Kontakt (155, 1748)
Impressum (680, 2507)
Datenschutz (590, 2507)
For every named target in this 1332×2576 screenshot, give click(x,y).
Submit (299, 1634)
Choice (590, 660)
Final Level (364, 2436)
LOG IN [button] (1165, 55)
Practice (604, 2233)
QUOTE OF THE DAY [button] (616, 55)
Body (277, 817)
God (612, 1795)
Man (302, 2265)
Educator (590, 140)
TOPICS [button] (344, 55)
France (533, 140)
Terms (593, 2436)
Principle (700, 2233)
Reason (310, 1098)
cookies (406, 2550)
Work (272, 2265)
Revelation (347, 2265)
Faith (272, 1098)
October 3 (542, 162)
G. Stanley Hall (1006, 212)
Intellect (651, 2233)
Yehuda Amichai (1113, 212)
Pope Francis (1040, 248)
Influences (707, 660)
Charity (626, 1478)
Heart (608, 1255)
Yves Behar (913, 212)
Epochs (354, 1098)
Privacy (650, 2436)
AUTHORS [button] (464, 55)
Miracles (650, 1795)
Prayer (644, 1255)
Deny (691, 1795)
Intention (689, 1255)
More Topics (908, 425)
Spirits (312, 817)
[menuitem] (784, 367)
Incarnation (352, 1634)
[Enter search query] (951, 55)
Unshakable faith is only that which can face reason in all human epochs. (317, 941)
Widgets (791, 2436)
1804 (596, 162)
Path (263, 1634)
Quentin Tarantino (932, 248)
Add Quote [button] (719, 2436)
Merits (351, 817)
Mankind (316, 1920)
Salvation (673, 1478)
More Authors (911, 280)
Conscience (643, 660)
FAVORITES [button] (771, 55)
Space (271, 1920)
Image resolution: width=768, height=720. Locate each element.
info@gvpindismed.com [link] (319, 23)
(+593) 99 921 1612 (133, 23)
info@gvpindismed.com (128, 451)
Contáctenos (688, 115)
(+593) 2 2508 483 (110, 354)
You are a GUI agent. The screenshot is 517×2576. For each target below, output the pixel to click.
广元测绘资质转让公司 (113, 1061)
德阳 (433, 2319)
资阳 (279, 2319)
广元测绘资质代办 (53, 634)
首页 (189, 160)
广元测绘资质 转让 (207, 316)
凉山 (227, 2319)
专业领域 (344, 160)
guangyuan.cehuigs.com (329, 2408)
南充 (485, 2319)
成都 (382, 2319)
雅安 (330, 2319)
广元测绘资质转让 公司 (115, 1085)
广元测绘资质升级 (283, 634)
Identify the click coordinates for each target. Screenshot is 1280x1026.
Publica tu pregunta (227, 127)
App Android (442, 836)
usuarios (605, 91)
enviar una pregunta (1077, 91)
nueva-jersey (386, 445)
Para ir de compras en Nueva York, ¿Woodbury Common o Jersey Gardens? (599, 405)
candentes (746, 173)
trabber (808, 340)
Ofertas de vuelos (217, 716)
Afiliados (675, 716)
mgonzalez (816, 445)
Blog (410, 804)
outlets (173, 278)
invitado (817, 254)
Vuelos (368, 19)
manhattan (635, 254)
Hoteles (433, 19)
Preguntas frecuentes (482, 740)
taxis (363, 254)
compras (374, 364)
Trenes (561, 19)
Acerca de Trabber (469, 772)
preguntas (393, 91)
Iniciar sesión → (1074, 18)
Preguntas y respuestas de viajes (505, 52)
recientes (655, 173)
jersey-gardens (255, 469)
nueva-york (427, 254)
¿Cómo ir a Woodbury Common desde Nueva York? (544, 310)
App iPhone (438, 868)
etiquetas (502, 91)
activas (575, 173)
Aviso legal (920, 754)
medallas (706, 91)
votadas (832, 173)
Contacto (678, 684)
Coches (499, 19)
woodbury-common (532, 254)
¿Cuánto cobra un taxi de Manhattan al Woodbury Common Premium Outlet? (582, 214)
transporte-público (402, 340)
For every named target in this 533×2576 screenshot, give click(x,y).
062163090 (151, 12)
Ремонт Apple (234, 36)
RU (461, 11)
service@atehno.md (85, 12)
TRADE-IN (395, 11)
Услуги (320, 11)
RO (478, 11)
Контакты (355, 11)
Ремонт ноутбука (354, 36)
==*==
# Stated problem
How many lines of the listing above contain the string "give"? Reply with the number only.

# Final result
2